Bu nedenle, taleplerimizi bir kez daha dile getiriyoruz: Aile hekimliği sistemini sürdürmek istiyorsanız, sahada uygulanamayacak kararlar yerine bizleri dinlemelisiniz. Biz, yoksulluk sınırının üzerinde, insanca yaşayabileceğimiz ve emekliliğimize yansıyacak tek kalem bir maaş talep ediyoruz. Haklarımızı alana kadar mücadelemizden vazgeçmeyeceğiz. Buradayız, susmuyoruz.”
“Erdoğan bunların hepsini bilerek yapıyor”
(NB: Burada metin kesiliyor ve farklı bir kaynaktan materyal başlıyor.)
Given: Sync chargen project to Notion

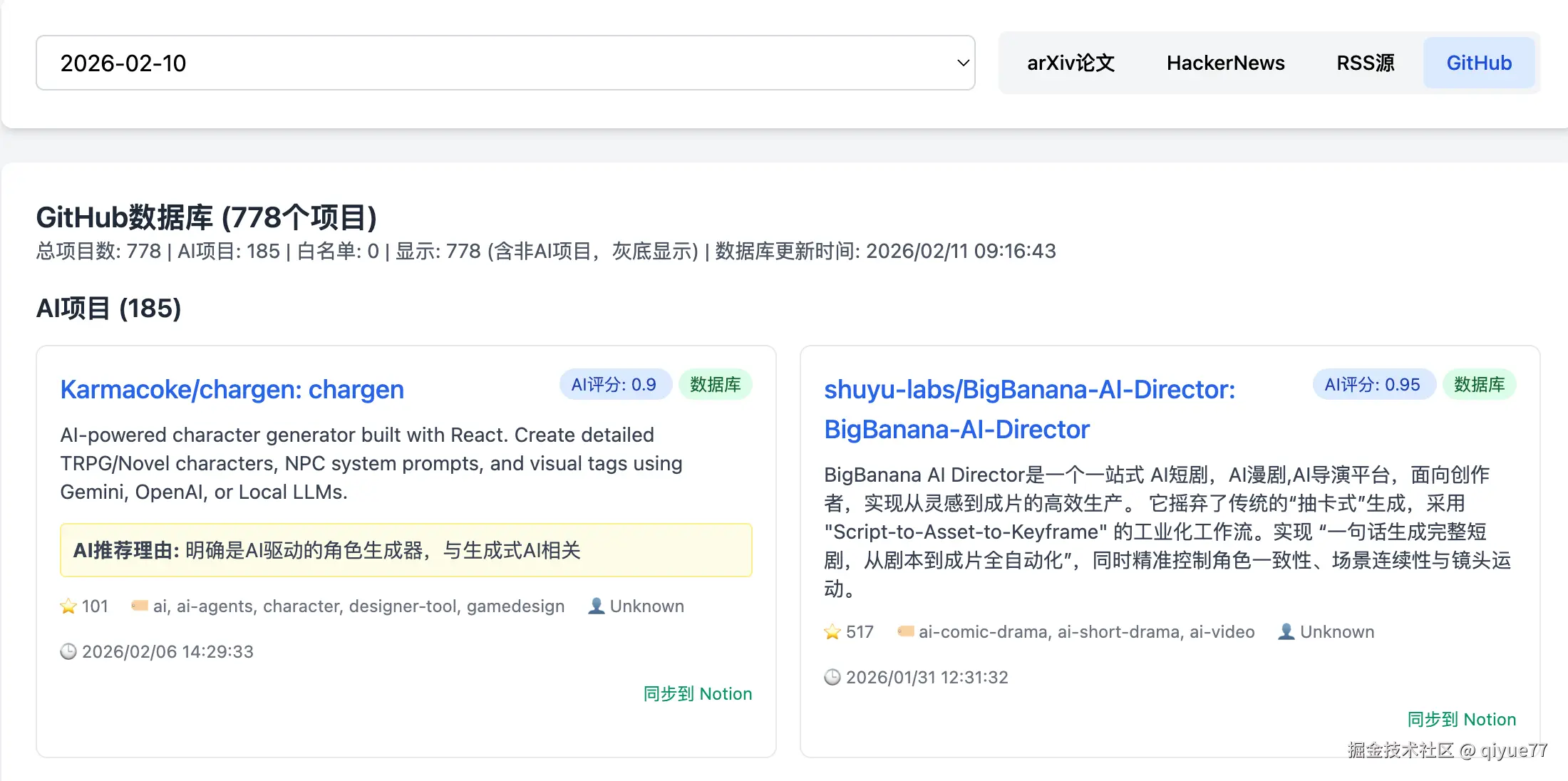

Türkiye İşçi Partisi Sözcüsü Sera Kadıgil de eyleme katıldı ve yaptığı konuşmada şu ifadelere yer verdi:
“2 ayrı özel hastane patronunu Sağlık Bakanı diye bu sistemin başına atayan Recep Tayyip Erdoğan bunların hepsini bilerek yapıyor. Özel hastaneler daha çok para kazansın diye yapıyor. Kamu çalışanları nefes alamaz hale gelsin diye yapıyor… ‘Giderlerse gitsinler’ demelerine rağmen, yurt dışında çok daha iyi şartlarda yaşayacak olmalarına rağmen bu topraklarda hizmet vermeyi seçmiş bu insanları parayla terbiye etmeye çalışıyorlar! Bunların taptığı, inandığı tek şey para olduğu için herkesi öyle sanıyorlar! İnsanların gölgesinden korktuğu bu günlerde bu paraya tapan anlayışa kafa tuttukları için tüm hekimlerimize ve kurumlarımıza teşekkür ediyorum. Yalnız değilsiniz.”